Fotoğraf sanatçısı Seyit Ali Ak’ın Nazım Hikmet Kültür Merkezi’ne bağışlanan kitaplarından oluşan “Seyit Ali Ak Kütüphanesi” bu merkez içinde yaşatılmakta. Demek ki, bazı kültür kurumları da, binaları içinde odalarını veya bölümlerini özel kütüphanelere ayırabiliyorlar.
İngiliz yazar ve sanat eleştirmeni John Berger’in tüm yazı ve belgelerini British Library’e bağışlaması örneğinde olduğu gibi, hazır kütüphanelere kitap bağışlanıp, yine bir rafta, dolapta, bölümde veya odada yazarın isminin yaşatılması olasıdır.

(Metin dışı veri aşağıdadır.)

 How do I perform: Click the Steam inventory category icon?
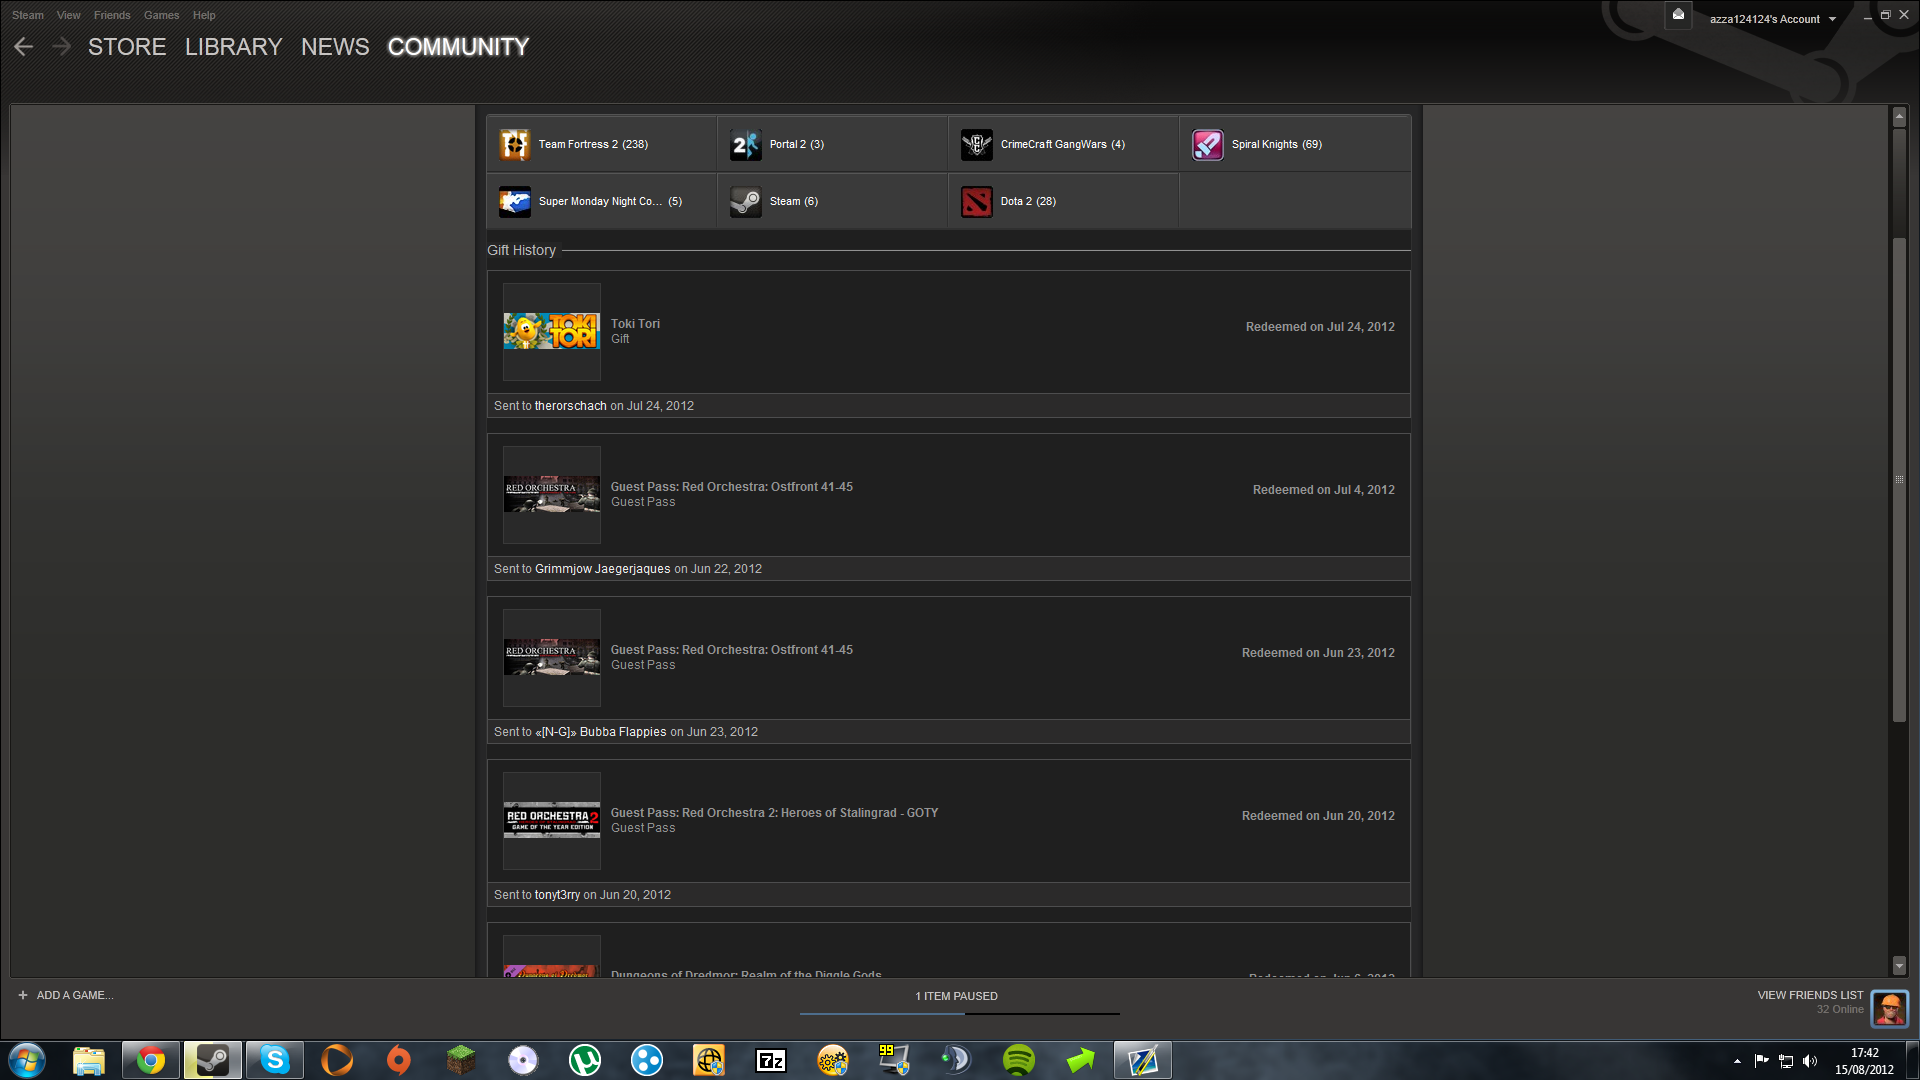(x=746, y=202)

Tarih Vakfı’nca oluşturulan “Pertev Naili Boratav Arşivi” ise, yine gönüllü destek bağışlarla giderek büyüyen ve kendi kendini yenileyen arşivlere tam örnektir. Rahmi Koç Müzecilik ve Kültür Vakfı bünyesinde açılan Sevim ve Necdet Kent Kitaplığı, Ayvalık’ın Cunda Adası’nda ziyaretçilerini bekliyor. Vakıf tarafından restore ettirilen değirmen ve kilise, bu amaçla kullanılıyor ve içinde Muhtar Kent tarafından bağışlanan Necdet Kent’ten kalma 1300’ü aşkın kitap bulunuyor.

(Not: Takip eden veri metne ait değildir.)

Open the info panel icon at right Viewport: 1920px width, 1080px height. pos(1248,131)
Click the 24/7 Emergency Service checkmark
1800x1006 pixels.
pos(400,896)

Bir de “Akşit Kültür Düşün ve Yazınevi” örneği var. Mandalina bahçeleri arasındaki Ürkmez’de 3000 metrekarelik bir alanda inşa edilmiş 40 bin Almanca, 30 bin diğer dillerde kitabı olan kütüphanesi ile felsefe, sanat, edebiyat, arkeoloji, lisan, tiyatro, çeviri dallarında kurslar ve etkinlikler düzenleyen özel sanat kurumuna dikkat çekelim. Tek başına özel ve özerk bir kültür kurumu kuran Tevfik Akşit’i kutlayalım (İletişim: www.aksitkultur.com)

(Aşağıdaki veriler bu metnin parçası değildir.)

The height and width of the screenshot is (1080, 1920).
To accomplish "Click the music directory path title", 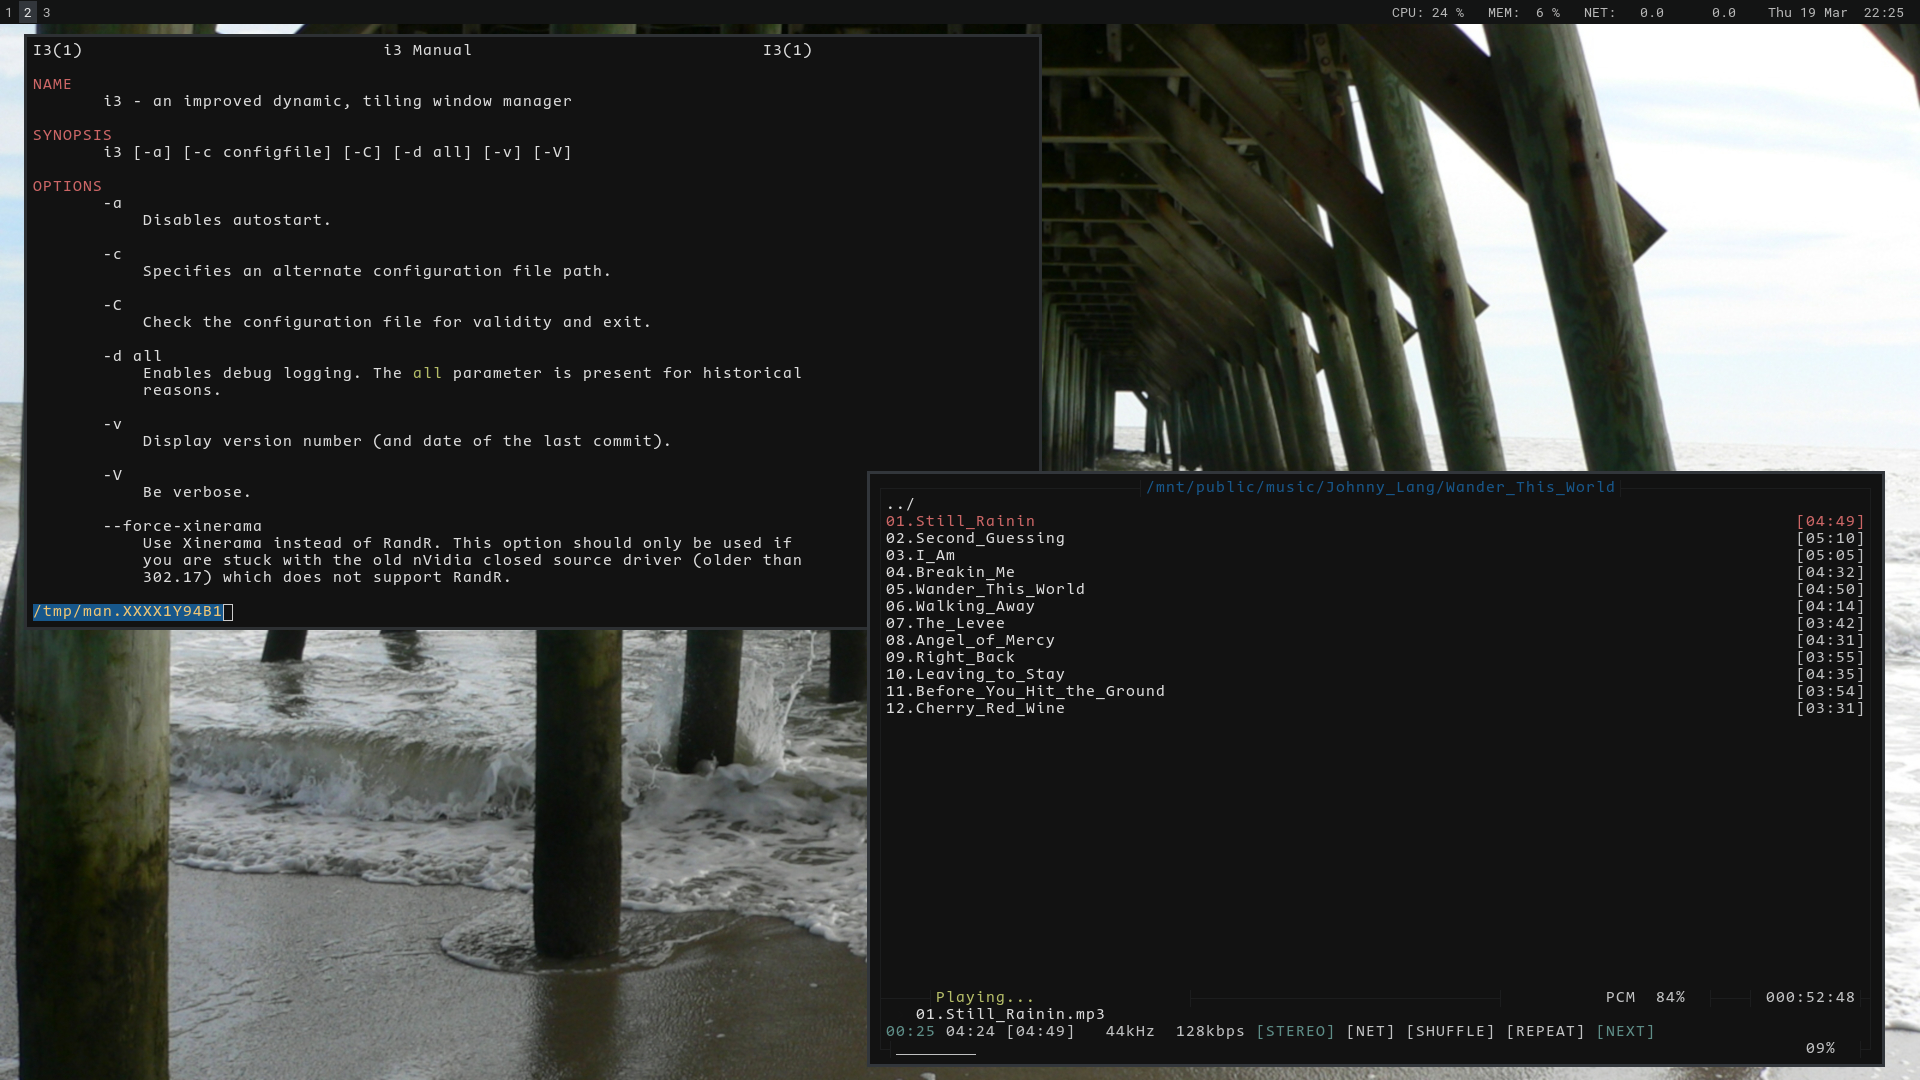I will 1380,487.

Yine bir yazarın, sanatçının evinin müze veya kütüphaneye dönüştürülmesi örneği var. Sait Faik’in Burgaz’daki evi gibi.. Tevfik Fikret’in Aşiyan’ı, Cahit Sıtkı Tarancı’nın Diyarbakır’da doğduğu ev, Hüseyin Rahmi Gürpınar’ın Heybeli tepesindeki evi, Orhan Kemal’in evinin Cihangir Akarsu Caddesi’ ndeki bir evde oğlu Işık Öğütçü tarafından müze biçiminde kopyalanarak uyarlanması gibi.
Komedi dahisi Charlie Chaplin’in (Şarlo) İsviçre’de ömrünün son yirmi yılını geçirdiği Corsier-sur-Vevey’deki evinin kendi adına müze yapılması gibi.. Doğal ki, Charlie Chaplin Müzesi Vakfı devrede.. Şair Fazıl Hüsnü Dağlarca’nın vasiyeti üzerine hayatının son zamanlarını geçirdiği Kadıköy Mühürdar’daki dairesi, “Dağlarca’dan Gökyüzü” adıyla Kadıköy Belediyesi tarafından müze yapılacak. Demek ki, ev, köşk, daire bağışlanınca da, müze veya kütüphane yapma işini yerel yönetim üstlenebiliyor.
Sunay Akın, başlıbaşına Boğaziçi Müzesi hayal eder durur. Öyle bir şey gerçekleşirse, nice ünlü yazarımızın Boğaziçi kitapları, şiirleri, nice ressamımızın bu yöndeki tabloları veya kopyaları oraya konmalı. Örneğin 1990 yılında kadınlarca kurulan “Kadın Eserleri Kütüphanesi ve Bilgi Merkezi” tematik kütüphanelere örnek verilebilir. Bir şehir, bir ilçede kurulacak özel kütüphanelerin de yerel kültüre önemli katkıları olacağına inanırım. Academia Vakfı, Uluslararası Bodrum Kütüphanesi’ni kurarken böyle bir idealden yola çıkmıştı.